Learning From The 1918 Influenza Pandemic: Day 8

Blinding speed. Bewildering speed. You just can’t even hope to understand the cosmic swiftness of this speed. Welcome to reality on the eighth day of influenza, September 15, 1918. Outbreaks are occurring across the world and throughout the US. Nearly all are related to war and war-making. Camp Lee in Virginia, Camp Dix in New Jersey, Camp Dodge in Iowa, and the port of Los Angeles where the illness arrives inside a shipload of soldiers entering the city. At Brest, France, 45,000 US soldiers are at duty as cases begin to appear (shown above) from infected French troops. The Navy Hospital in Philadelphia shuts its door to any new patients; in a matter of hours and a few days it is full with influenza victims. In New York City the first actual influenza-based death is reported. And something else seems to start on this day—those people who have displayed symptoms and entered hospitals begin to die quickly.
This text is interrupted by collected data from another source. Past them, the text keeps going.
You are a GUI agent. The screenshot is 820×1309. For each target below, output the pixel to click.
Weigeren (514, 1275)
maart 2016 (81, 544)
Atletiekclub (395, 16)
A thought for you on Day 8, March 20, 2020, eight days after President Trump declares Covid-19 a national emergency—you are now seeing a Truth that you will see in many forms in this series. The pandemic collides with the dominant or defining issue already on the scene. In this moment, it’s the World War. That collision is vastly important and its effects, its impact, will roll and roll and roll. We can imagine and predict some of these effects. For the rest of the effects—for the majority—they can only be experienced as they happen. Understand and absorb this Truth and gear yourself and your individual leadership to contributing to it positively and not negatively.